Nurses will start work as usual Saturday morning at the University of Vermont Medical center after a 48-hour strike. But their union has said another strike is not off the table as it remains at odds with the hospital over a three-year contract.
Members of the 1,800-member union walked off the job Thursday complaining that low wages have led to staffing problems. The union is seeking roughly a 23 percent wage increase for registered nurses over three years.
The hospital's chief operating officer, Eileen Whalen, called the union’s request “unrealistic” at a press conference Friday afternoon. Hospital spokesman Michael Carrese said it would cost $30 million over three years.
Meanwhile, the two-day strike cost the hospital about $3 million, according to Whalen. Much of that went to paying for nurses from out of town to cover for the strikers.
Emotions have run high during rallies and picketing. Many nurses waved homemade signs mocking hospital administrators and comparing them to members of President Donald Trump’s administration. Hundreds of nurses chanted and cheered next to hospital entrances as passing drivers honked their horns in support.
A fat cat mocking hospital management
Soon, they'll be back at work.
“There’s that level of mistrust that we’ve talked about having built over the last several weeks between management and us,” said Tristin Adie, a nurse practitioner and member of the union bargaining team. “I think it's something that’s going to hang over us as we go back in.”
Adie said union members who participated in the strike are disappointed in colleagues who did not. The hospital reported that 74 of its nurses showed up to work Thursday, and 93 did on Friday.
Some nurses told union leaders they felt they could not lose two days of wages, or did not want to leave their patients, according to Adie. She said nurses who picketed sacrificed wages because they felt it was the only way to achieve a settlement that will create better long-term conditions.
“We feel as a group that we’ve sent a very strong message that we’re standing up for better care for our patients and better working conditions for all of us.

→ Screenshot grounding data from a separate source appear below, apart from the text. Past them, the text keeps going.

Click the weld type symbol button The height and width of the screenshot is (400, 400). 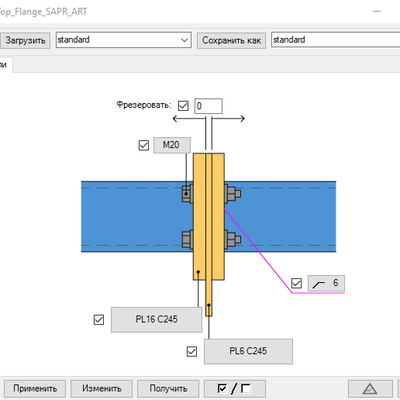click(326, 283)
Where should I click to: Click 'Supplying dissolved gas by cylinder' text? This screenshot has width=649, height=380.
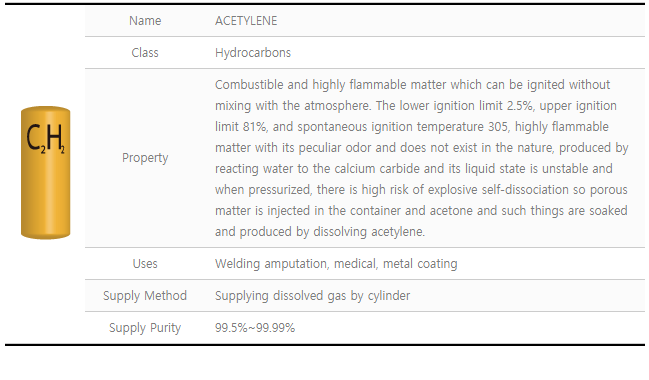pyautogui.click(x=312, y=296)
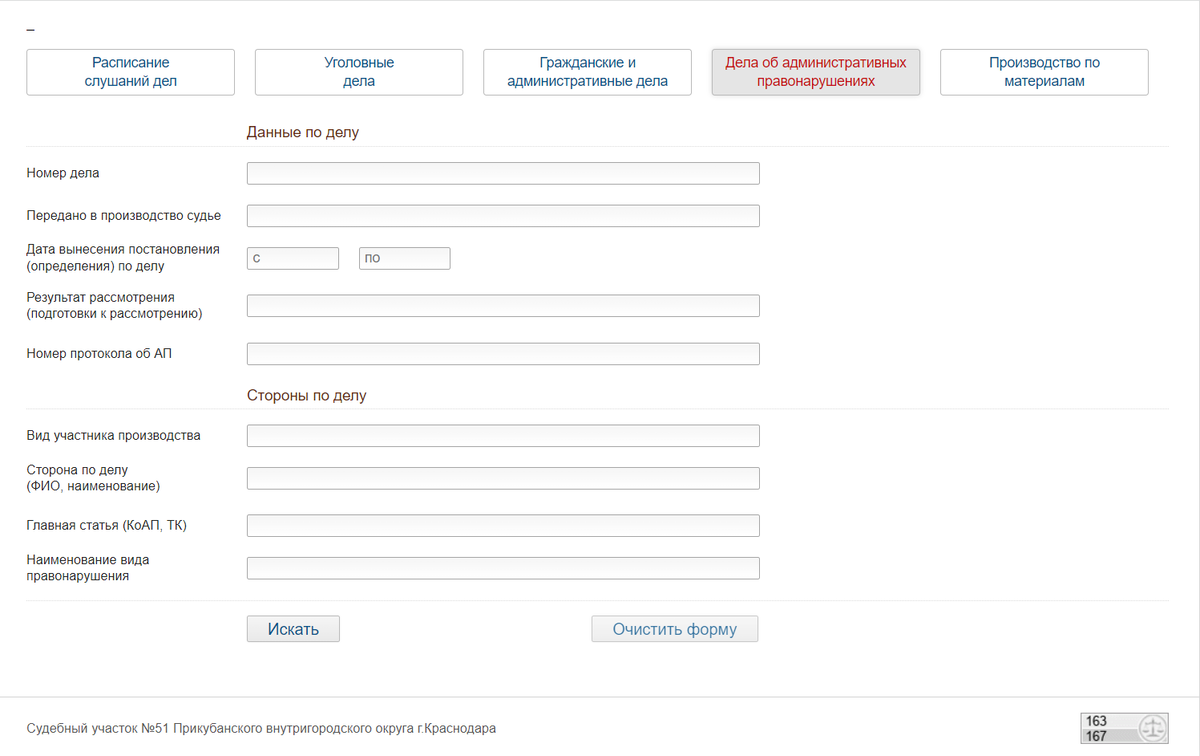Select the Главная статья (КоАП, ТК) field

(x=503, y=526)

And to not have our colleagues join us in that effort is disappointing,” she said. “So it will be a little difficult working side by side with those folks, but we’re professionals and we’ll do what we have to do to take care of our patients.”
Whalen addressing the press
Whalen said Friday that the hospital must work proactively to bring people back together after the strike. She said steps will be taken to promote healing as an organization and to start conversations between different members of the hospital’s team.
Still, another strike is possible. Prior to striking, the union must take a full-member vote. Its bargaining committee would have to give the hospital 10 days notice.
Adie said some union members hope to hold a strike vote immediately, while energy is high. Members of the bargaining team chose to limit the strike to two days because the union had never held a strike before, she said. Health care workers often hold short strikes out of concern for patients, she explained. Moving forward, the union could vote for a longer strike.
Adie said she hopes the community support evident during the strike will convince the hospital to “make some movement” at the bargaining table. New bargaining sessions have yet to be scheduled.
Drivers who passed picketing nurses honked in support. Elected officials — including Sen. Bernie Sanders (I-Vt.) — doctors and other labor unions showed support too.
Whalen said the hospital was not preparing for another strike at this time.
“What we are really focusing on is welcoming our nurses back into the organization and getting back to the table,” she said.